Et le gagnant est...
Peut-être vous rappelez-vous l'excellente nouvelle partagée ici début septembre. Et bien après quelques semaines d'attente due à la création des trois groupes de lecteurs au sein du "Comitato di lettura di Lyon" et à la réception des livres, j'ai lu, entre fin novembre et fin janvier, les huit premiers romans italiens que Cristiano, responsable de l'association La Lucciola vagabonda, nous avait imparti en fonction des 24 en compétition pour le Festival du Premier roman de Chambéry, section Italie.
Malgré deux abandons, j'ai pris grand plaisir à lire ces premiers romans et à établir mon classement par ordre de préférence. Les votes de chacun étant additionnés à la fin pour ne garder qu'un titre par groupe pour la finale.

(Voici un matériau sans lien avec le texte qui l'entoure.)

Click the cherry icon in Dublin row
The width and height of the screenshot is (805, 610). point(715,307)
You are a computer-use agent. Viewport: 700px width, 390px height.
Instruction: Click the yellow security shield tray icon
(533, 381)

Pour mon groupe, c'est le roman "Jimmy, l'Américano" de Roberto Todisco (que j'avais classé en deuxième position) qui a été proposé au vote final au côté de "Aspettando i naufraghi" de Orso Tosco et "La madre di Eva" de Silvia Ferreri, choisi par les lecteurs des deux autres groupes. Ce sont donc ces deux derniers romans que j'ai lus début février et parmi ces trois titres que nous avons choisi notre finaliste hier après-midi à Lyon.

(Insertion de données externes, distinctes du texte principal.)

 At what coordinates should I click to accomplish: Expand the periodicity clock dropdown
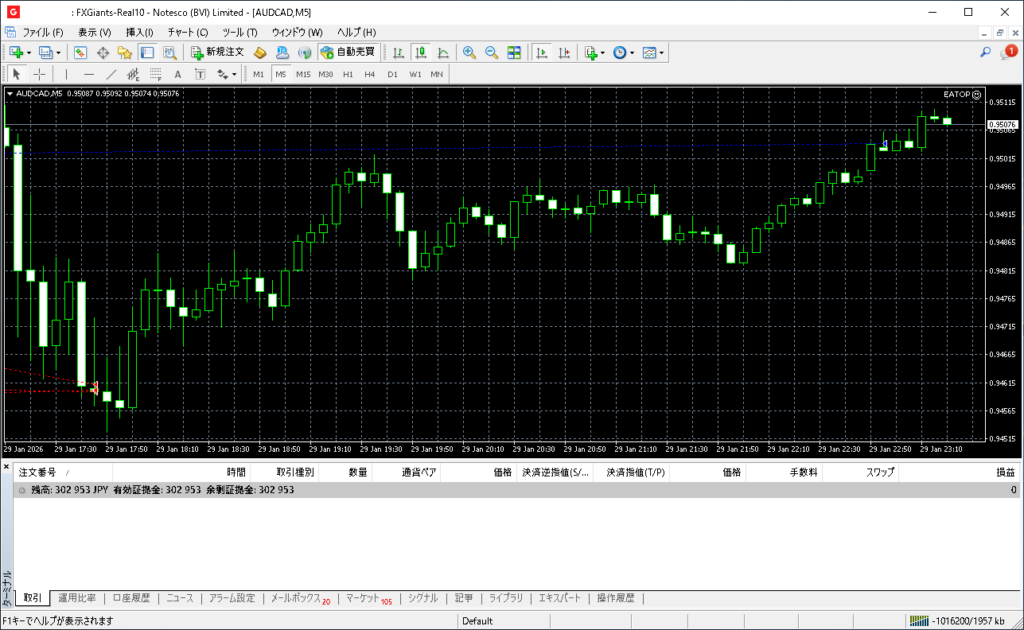tap(632, 52)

Et ce dimanche, je suis vraiment très heureuse de vous annoncer que notre roman préféré est "La madre di Eva", roman qui m'a beaucoup plu, émue et bouleversée!
Dans une clinique quelque part en Serbie, une femme attend. Et pense, se souvient, s'interroge, se remet en question, essaie d'accepter ce qui reste difficile à comprendre. Elle seule est venue, a accompagné sa fille, Eva, 18 ans à peine et qui, derrière les murs de cette salle d'opération est en train de subir sa transformation, celle qu'elle appelle de tout son corps, de toute son âme depuis si longtemps, devenir et être enfin un garçon, un homme.

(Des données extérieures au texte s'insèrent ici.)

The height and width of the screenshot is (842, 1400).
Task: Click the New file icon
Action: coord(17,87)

Au fil des pages de ce quasi monologue, on suit cette femme, cette mère dans toutes ses réflexions, ce cheminement, cette quête qui, par bien des aspects, reste sans réponse. Par sa voix, on apprend à connaître Eva, on la voit grandir, on assiste à sa demande, lancinante, incessante, ses colères, ses incompréhensions, son bonheur à peine voilé par les difficultés physiques et morales quand elle commence le traitement nécessaire et inhérent à l'intervention chirurgicale.
Par la voix de la mère, on découvre aussi tout ce qui la touche, l'atteint en tant que femme et mère mais aussi en tant qu'épouse, face à l'image de son mari qu'elle réapprend à connaître dans le regard que lui renvoie sa fille.
Ce récit m'a vraiment bouleversée, au-delà de ce que j'aurais pu penser. La question de l'identité y est traitée de façon sobre et pudique et toujours avec lucidité. Les interrogations de cette femme et mère, toute femme et mère peut un jour se les poser. Elles remettent en perspective la maternité, l'éducation qui, qu'on le veuille ou non, reste encore et toujours une question de genre.
C'est un roman fort et émouvant, universel, qui évite les pièges d'une quelconque mièvrerie ou complaisance. De plus il est vraiment très bien écrit, ce qui ajoute encore à sa qualité littéraire.
J'espère à présent que le choix des trois autres comités de lecture participant au vote pour le prix du Premier roman italien du Festival de Chambéry se portera aussi sur ce roman et avoir ainsi la possibilité de rencontrer son auteur, Silvia Ferrei, en mai prochain lors de la 32e édition du Festival du premier roman de Chambéry.